=== Records for the exercise ===
Start of Block
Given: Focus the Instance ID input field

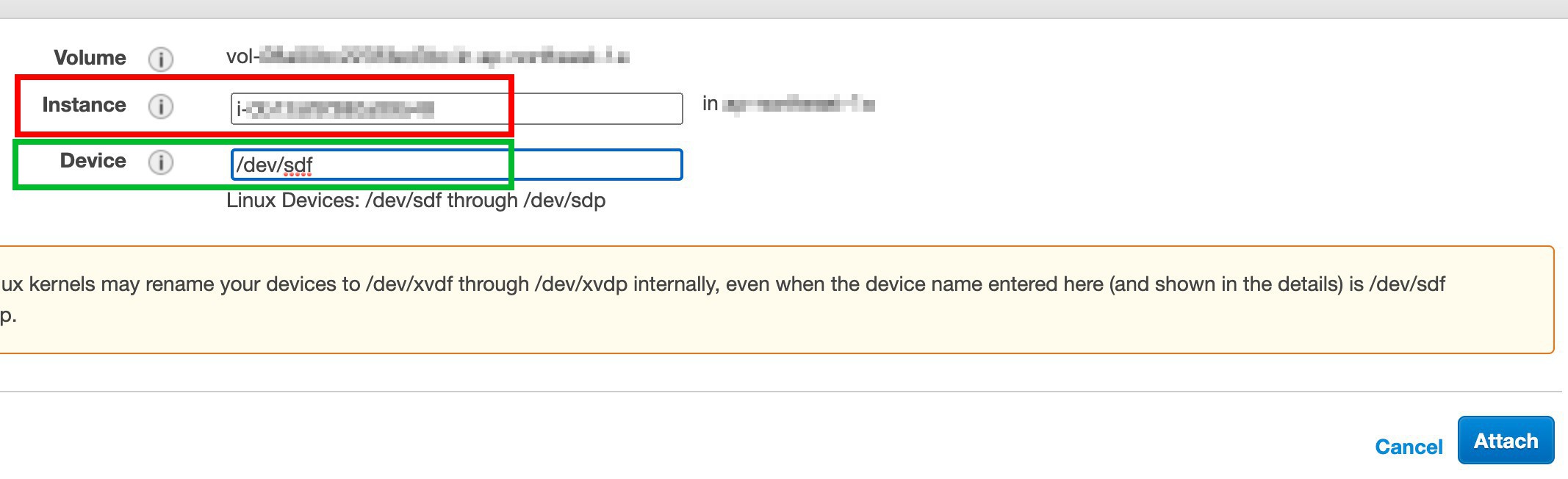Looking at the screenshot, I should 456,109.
End of Block
Start of Block
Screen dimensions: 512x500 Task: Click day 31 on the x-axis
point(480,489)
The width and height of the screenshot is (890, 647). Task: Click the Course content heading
End of Block
=== Problem description ===
Within the listing above, the range opens at the line with "Screen dimensions: 512x500" and closes at the line with "The width and". Reproduce exactly the lines of that range, including both ends.

=== Solution ===
Screen dimensions: 512x500 Task: Click day 31 on the x-axis
point(480,489)
The width and height of the screenshot is (890, 647). Task: Click the Course content heading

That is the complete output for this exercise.